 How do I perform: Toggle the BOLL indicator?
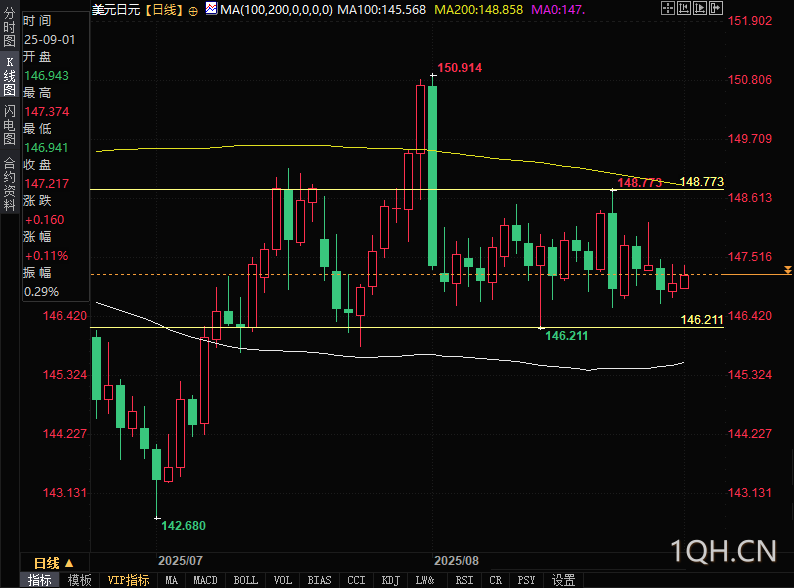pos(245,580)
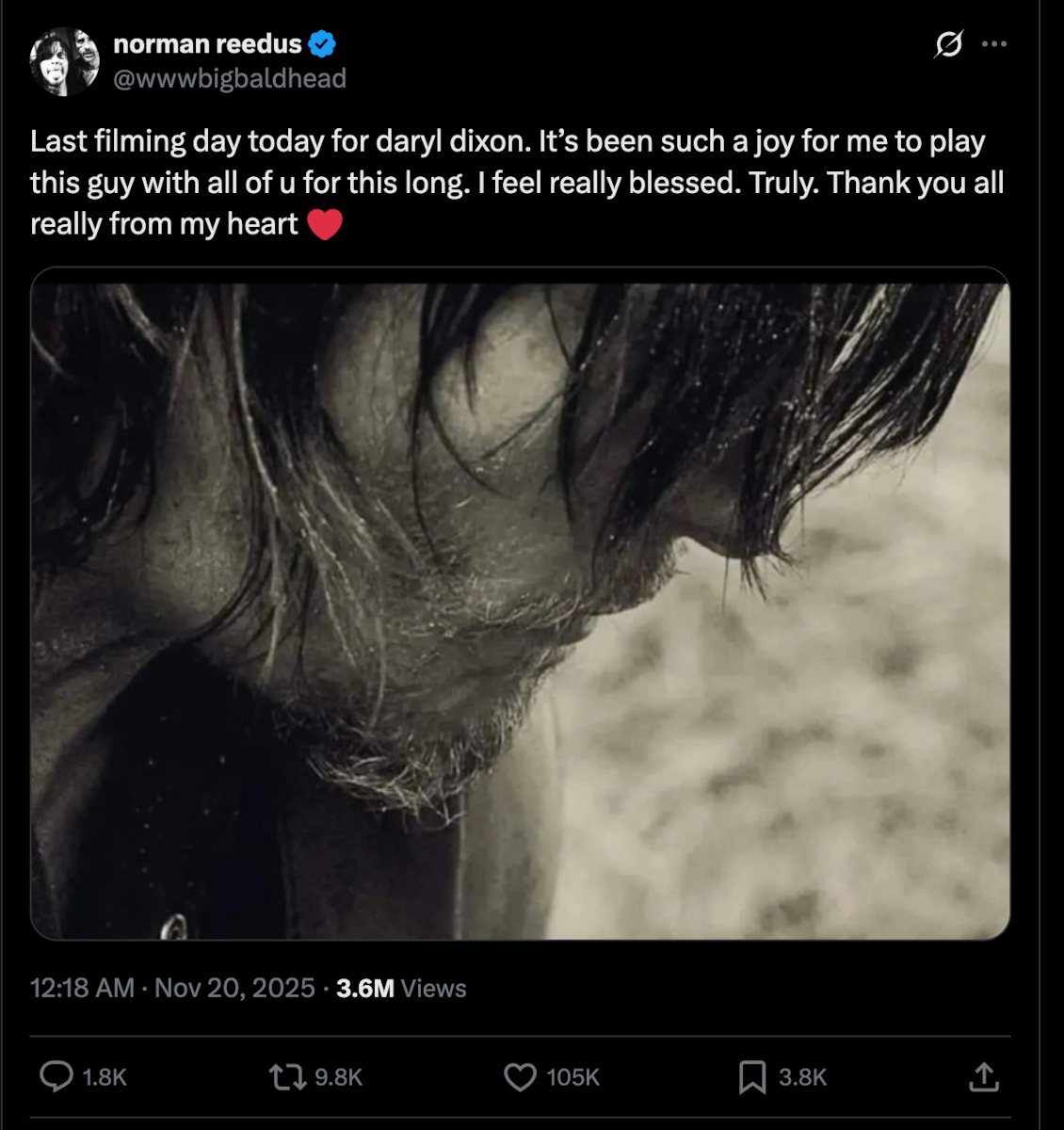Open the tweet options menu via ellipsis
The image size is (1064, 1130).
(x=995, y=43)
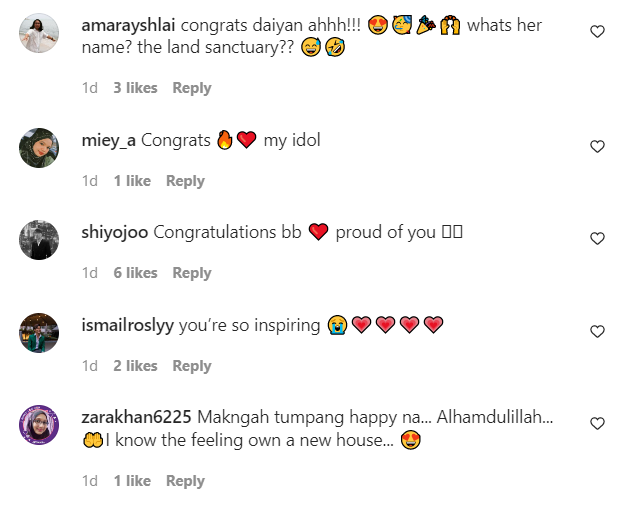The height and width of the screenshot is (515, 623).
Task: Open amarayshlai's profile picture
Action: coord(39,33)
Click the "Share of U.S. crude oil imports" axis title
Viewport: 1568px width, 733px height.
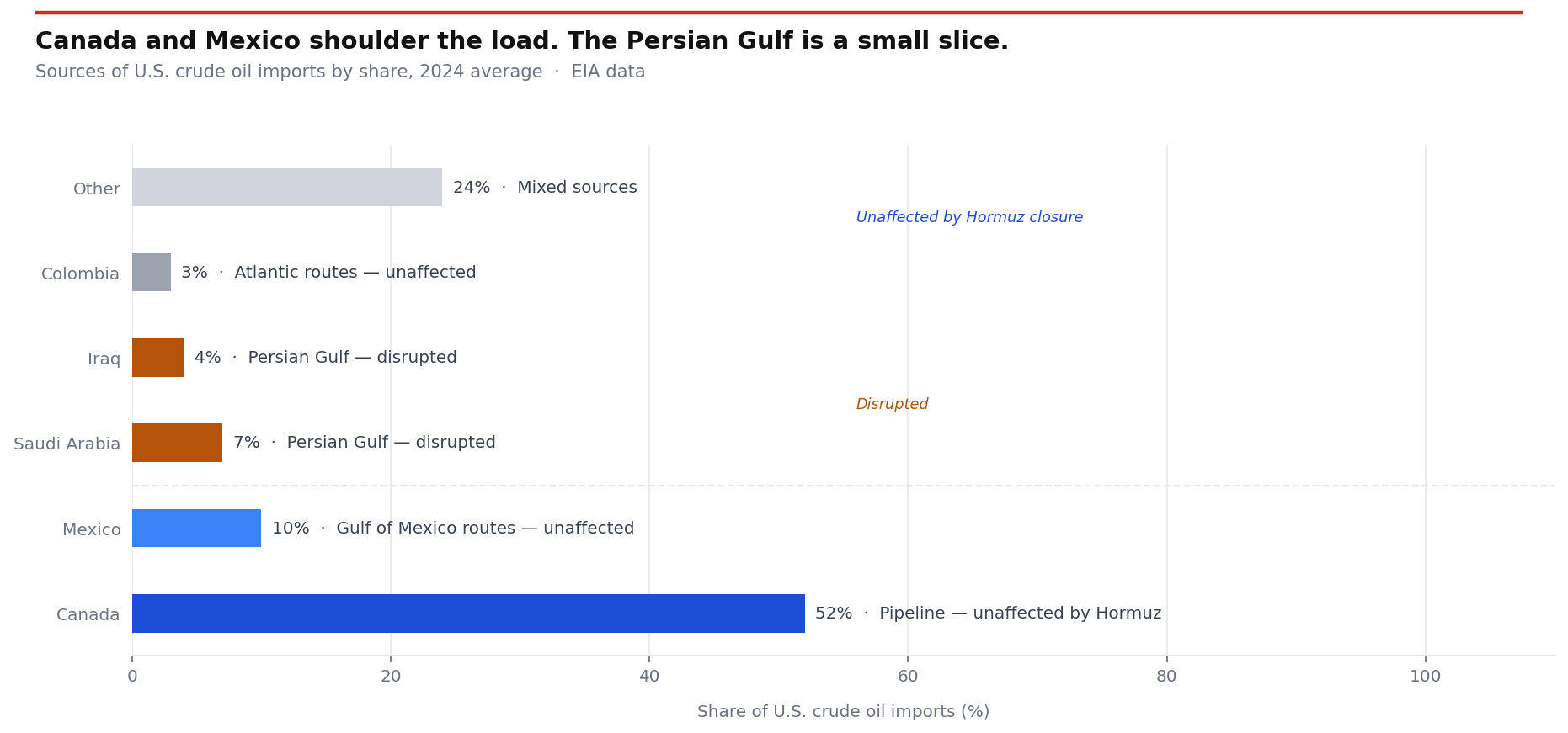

# PROBLEM STATEMENT
In the copy, each entry above must match exactly, and no picture may be carried over.

# SOLVED PROBLEM
 How do I perform: Toggle the BOLL indicator?
pos(245,580)
Open the tweet options menu via ellipsis
The image size is (1064, 1130).
(x=995, y=43)
The height and width of the screenshot is (515, 623).
Task: Open amarayshlai's profile picture
Action: coord(39,33)
Click the "Share of U.S. crude oil imports" axis title
Viewport: 1568px width, 733px height.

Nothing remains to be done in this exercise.